__Exercises to complete__.
1. In the article on the UAW contract talks, on what date does the old contract expire?
2. Name every UAW official quoted in the article on the UAW contract talks.
3. Pick up the article on the UAW contract talks after its final paragraph and keep writing it.

__Excerpted text__.
────────────────

The United Auto Workers (UAW) bureaucracy has added its voice to the chorus of auto industry executives, analysts and news reporters demanding that American autoworkers accept the elimination of their hard-fought gains in order to “save” the US auto industry.
With negotiations for new four-year labor agreements with General Motors, Ford and Chrysler set to begin over the next several months—with the old contract expiring September 14—UAW officials have publicly stated that UAW members should expect see a rollback in wages, benefits and working conditions long considered untouchable by the auto companies.
On January 16 Detroit News ran a banner headline across its front page that read, “UAW: Expect Sacrifice.” The article began, “The message coming down from the United Auto Workers’ top ranks as they prepare for this year’s contract talks is not the hard-line rhetoric of the past. Labor leaders are talking to rank-and-file workers about sacrifice and the need to help Detroit automakers become competitive again.”
Last month, the newspaper says, UAW Vice President Cal Rapson told union leaders from GM plants around the country that “the way we conducted business in the past when General Motors was very profitable, would have to change.” According to a recent note to workers in Warren, Ohio, Rapson “made some comments that if we didn’t change, we wouldn’t survive the future.”
James Kaster, the president of UAW Local 1714 at GM’s Lordstown, Ohio plant factory added, “If we don’t make a profit, we don’t have a plant.” Noting that the local union has a program under way to “educate workers on why GM’s financial success should matter to them,” Kaster insisted, “You can’t just say, ‘Hey we’re going to do things the old way.’ That’s a huge change for us.”
The situation is no different at Ford, which lost $5.2 billion last year. “It’s very delicate this year,” Jim Stoufer, president of UAW Local 249 at Ford’s plant outside St. Louis, told the Detroit News. “Common sense tells you this is going to be rough. We are going to have to play ball with Ford and keep them competitive.”
Summing up the position of the UAW bureaucracy for the upcoming contract talks, union vice president Bob King said, “We have made a conscious choice to put aside the adversarial approach.”
Open collaboration with the auto bosses is nothing new for the UAW bureaucracy. The union long ago abandoned any “adversarial approach” and as far back as the early 1980s officially adopted the corporatist policy of “labor-management partnership.” Far from fighting to defend jobs and living standards, the UAW has insisted that rank-and-file workers pay for a crisis in the industry that was not of their making, but the result of the actions of millionaire executives and wealthy investors who sacrificed the long-term health of these companies in order to make the most immediate financial gains.
In the last six years, however, the US auto industry, and in particular the two former industrial icons—GM and Ford—have been battered by the increasing competition driven by the crisis of overproduction in the global auto industry and declining profit rates. This year, the Big Three US-based manufacturers are expected to see their control of the US market fall below 50 percent, while Asian manufacturers, such as Toyota, continue to increase production and market share.

────────────────

__Record excerpts__.
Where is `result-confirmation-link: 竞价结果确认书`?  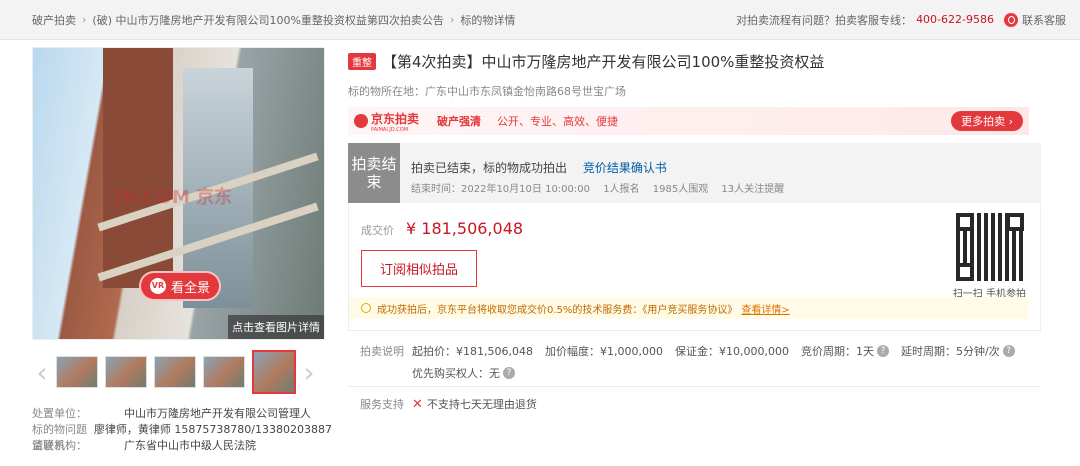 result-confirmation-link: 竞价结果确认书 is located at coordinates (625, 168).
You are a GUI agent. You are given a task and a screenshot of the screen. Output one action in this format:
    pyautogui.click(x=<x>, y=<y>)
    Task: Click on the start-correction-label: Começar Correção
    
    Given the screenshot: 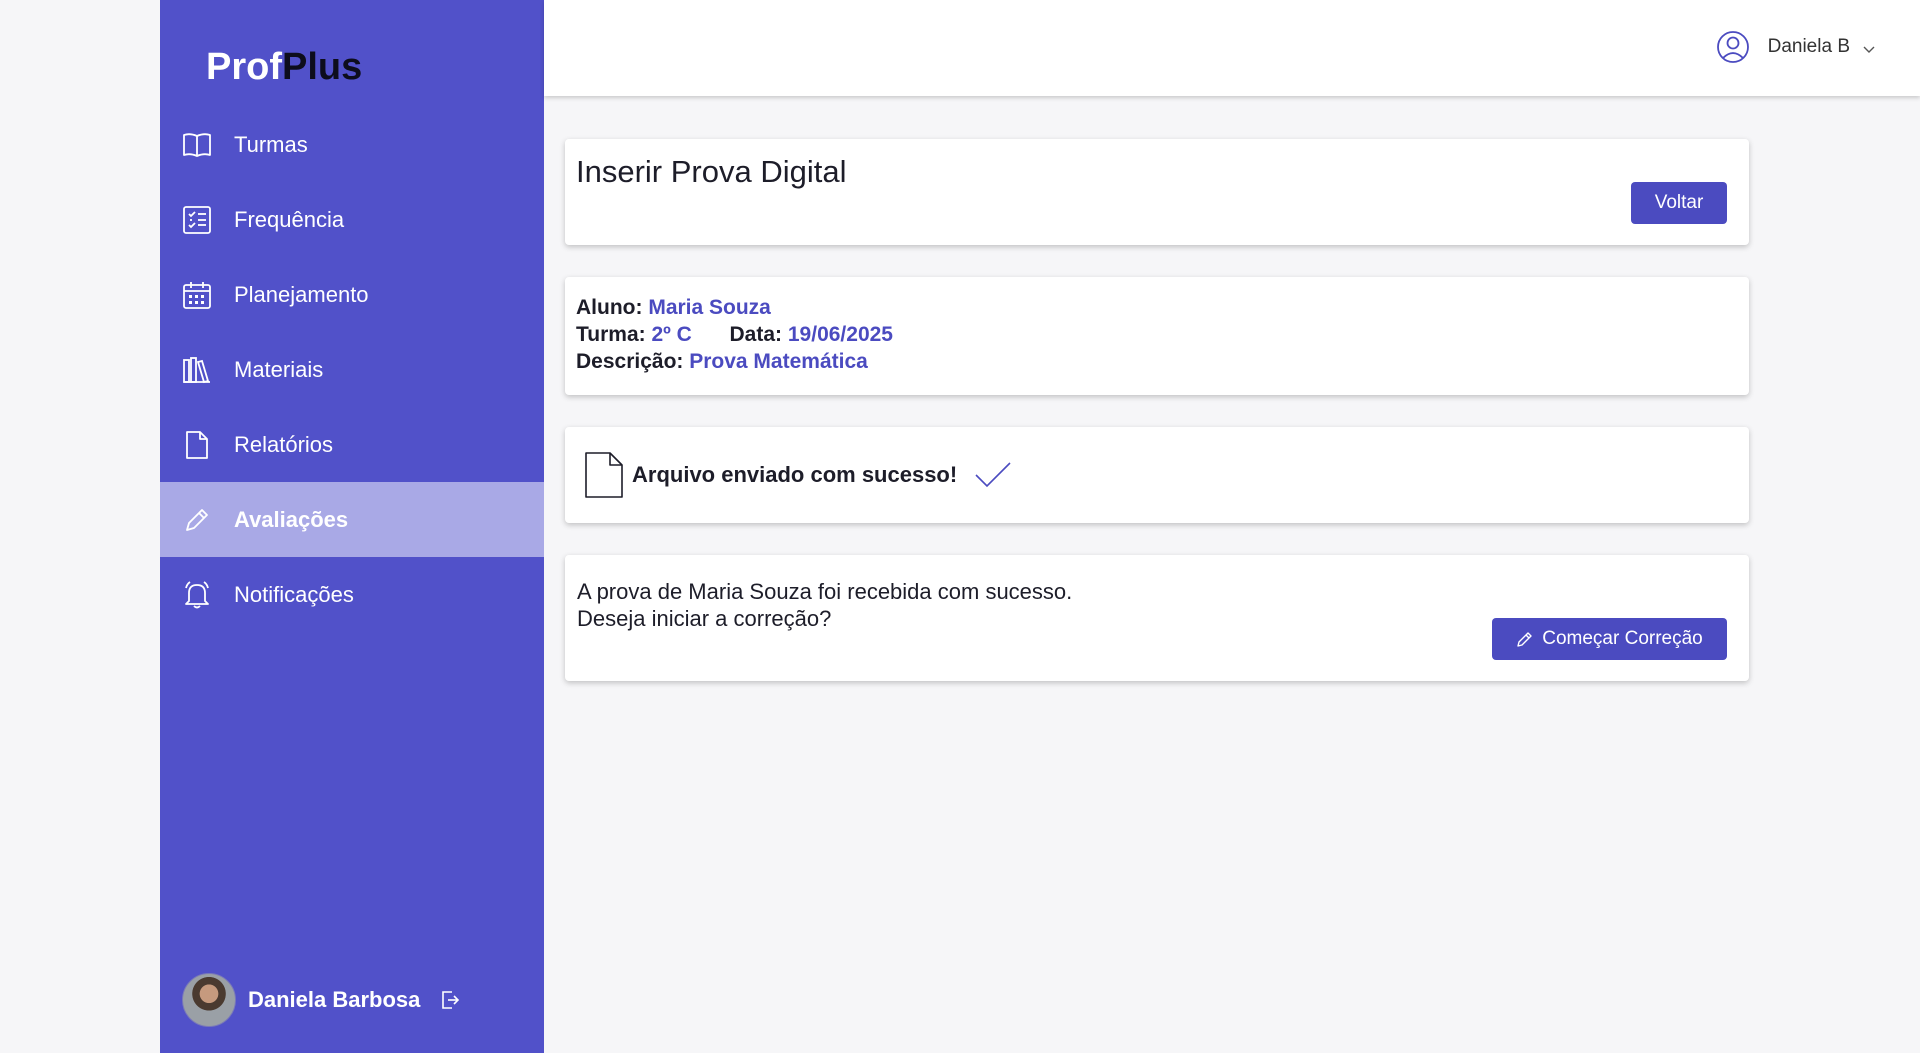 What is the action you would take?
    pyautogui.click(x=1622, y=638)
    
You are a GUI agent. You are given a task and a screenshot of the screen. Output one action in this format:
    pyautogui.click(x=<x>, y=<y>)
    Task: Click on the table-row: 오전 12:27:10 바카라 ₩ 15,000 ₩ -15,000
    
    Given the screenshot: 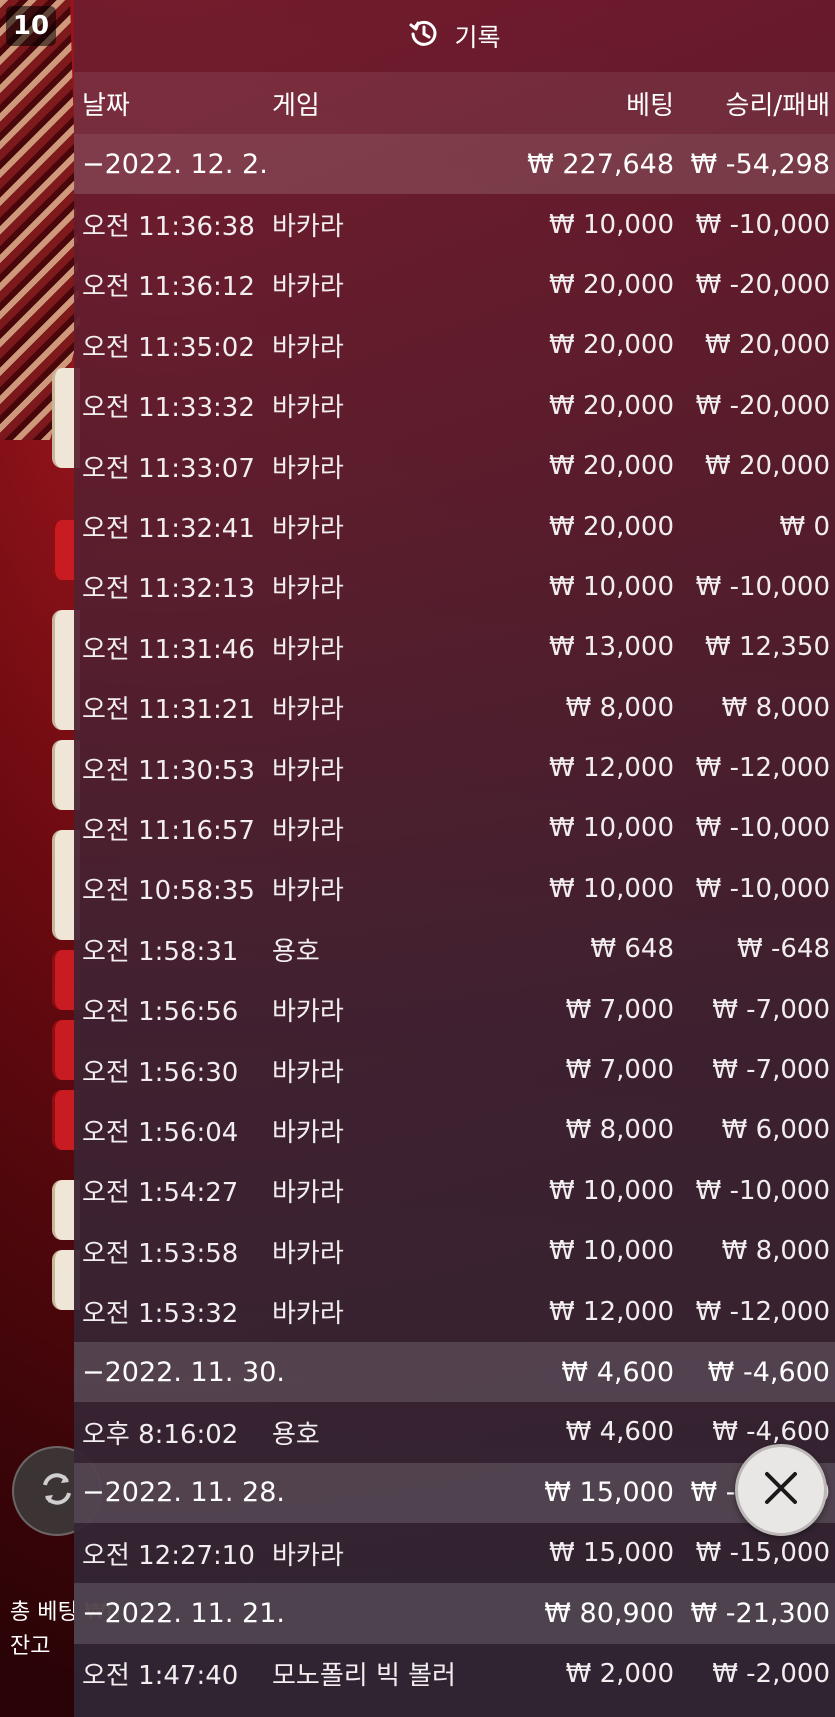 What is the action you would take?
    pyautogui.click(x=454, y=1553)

────────────────

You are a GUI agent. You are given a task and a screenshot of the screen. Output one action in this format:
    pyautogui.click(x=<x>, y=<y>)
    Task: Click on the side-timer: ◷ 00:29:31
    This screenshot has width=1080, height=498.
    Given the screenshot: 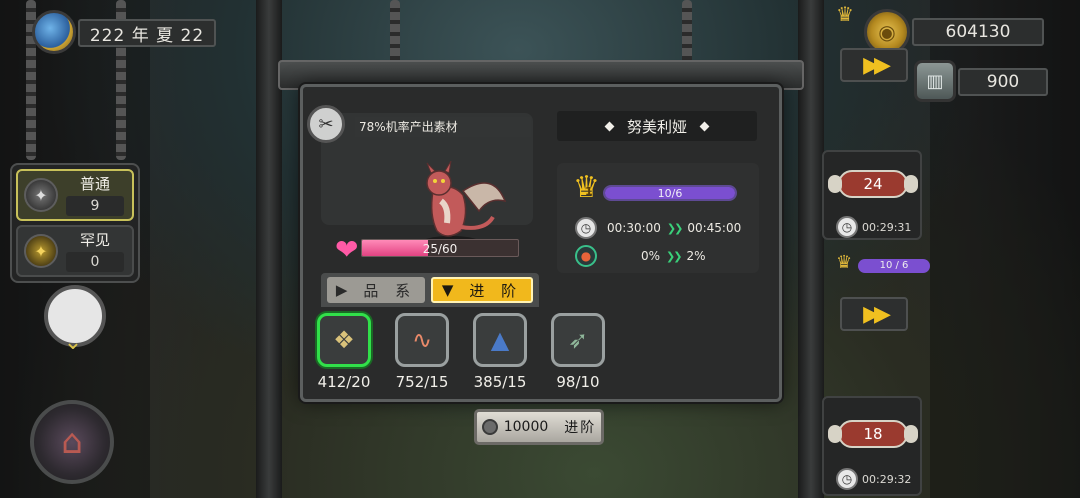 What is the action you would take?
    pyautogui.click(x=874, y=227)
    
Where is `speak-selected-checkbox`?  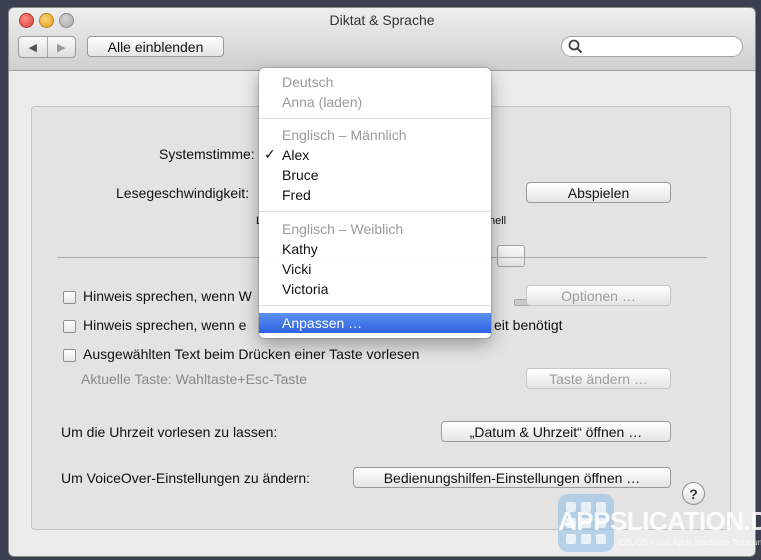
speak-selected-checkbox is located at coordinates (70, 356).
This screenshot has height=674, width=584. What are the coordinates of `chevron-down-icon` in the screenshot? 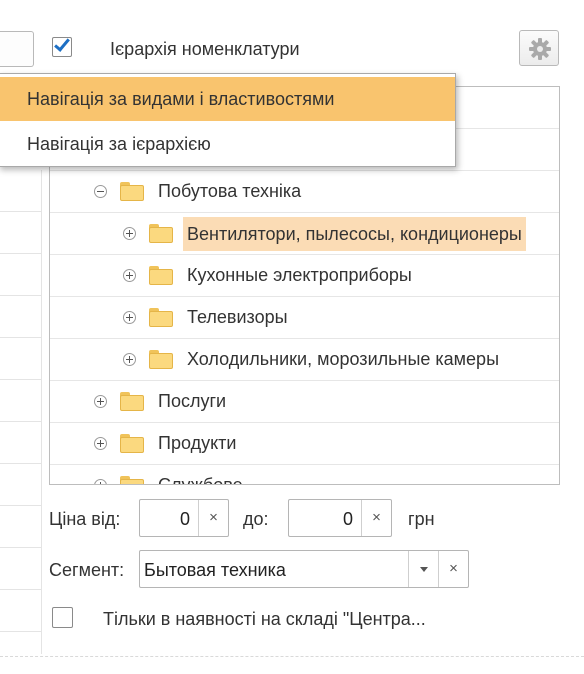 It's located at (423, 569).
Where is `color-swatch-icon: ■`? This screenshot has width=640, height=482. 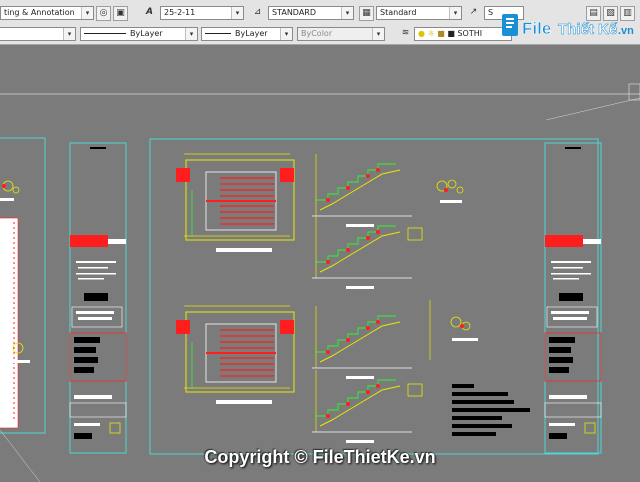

────────────────

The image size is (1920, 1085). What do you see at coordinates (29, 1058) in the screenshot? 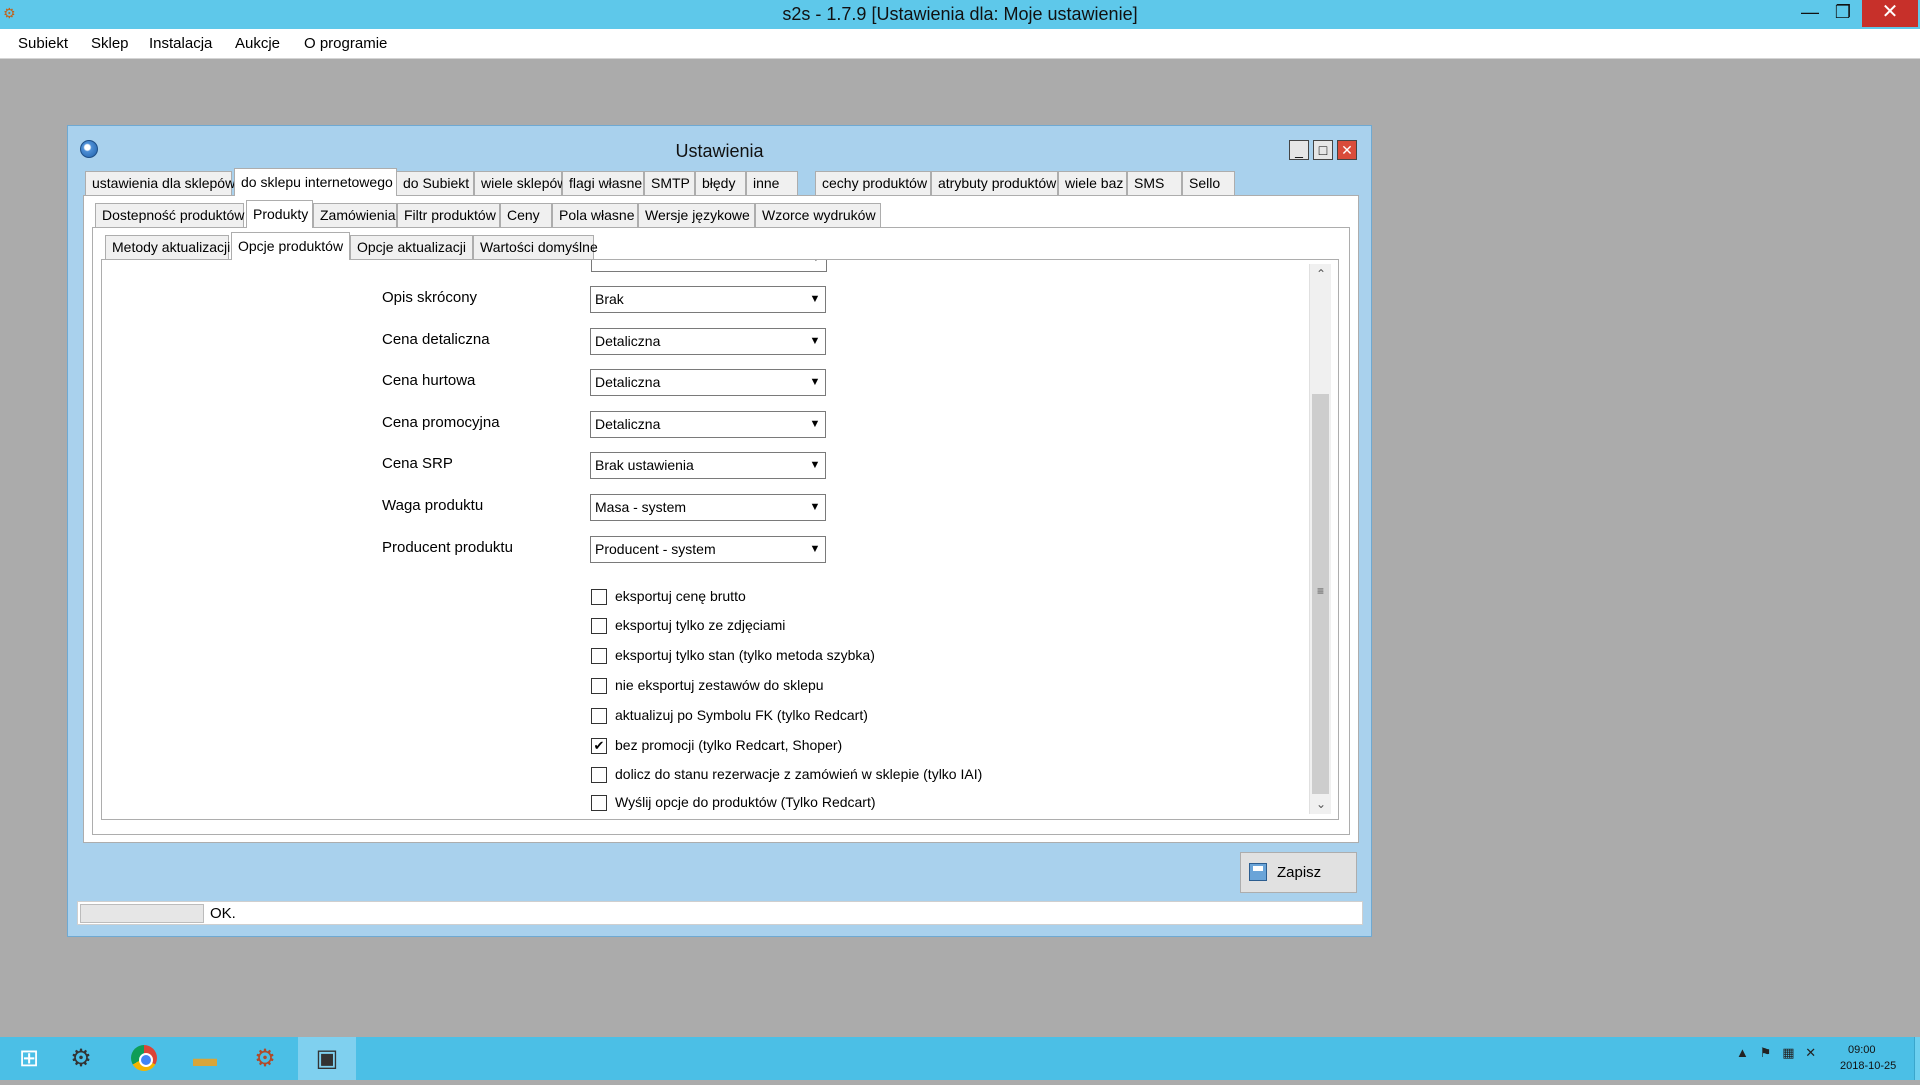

────────────────

__Answers__.
1. September 14

2. Cal Rapson, James Kaster, Jim Stoufer, Bob King

3.
The response of the auto manufacturers and the UAW bureaucracy has been a program of job cuts to reduce the size of the companies to correspond to a much smaller market share. Since 2000, GM, Ford and German-owned Chrysler have cut or declared plans to slash 140,000 jobs, or about one third of their entire North American workforce.
With no confidence that the UAW would do anything to defend their jobs, over 86,000 workers from GM, Ford and auto parts maker Delphi have already signed buyout deals to leave the industry.
For years the UAW bureaucracy based the defense of its perks and privileges on maintaining the jobs—and dues income—of an older layer of workers who remained in the plants. The union has now shifted its strategy to collaborating with the auto companies to clear out this layer of workers who had accumulated higher wages and benefits and replace them with a younger and much more highly exploited workforce who will still be forced to pay membership dues to the union.
The concessions the union has already granted are only a down-payment for further attacks. At Delphi the UAW has accepted the reduction of hourly wages from $27 to $14, and at several Chrysler plants the union has allowed the company to hire temporary workers—at $18 an hour—who could be fired at any time. The companies are expected to demand further rollbacks in wages this year, including the demand for “gain-sharing” provisions that would only provide pay raises when profits and productivity increase.
Last year the UAW accepted mid-contract concessions that for the first time made retired GM and Ford workers responsible for paying a significant part of their healthcare costs, while active workers were forced to subsidize the companies by deferring future wage increases. In order to impose these concessions, worth billions, the UAW prevented retirees from voting on the givebacks and then went to court to prevent the former workers from suing to protect their benefits.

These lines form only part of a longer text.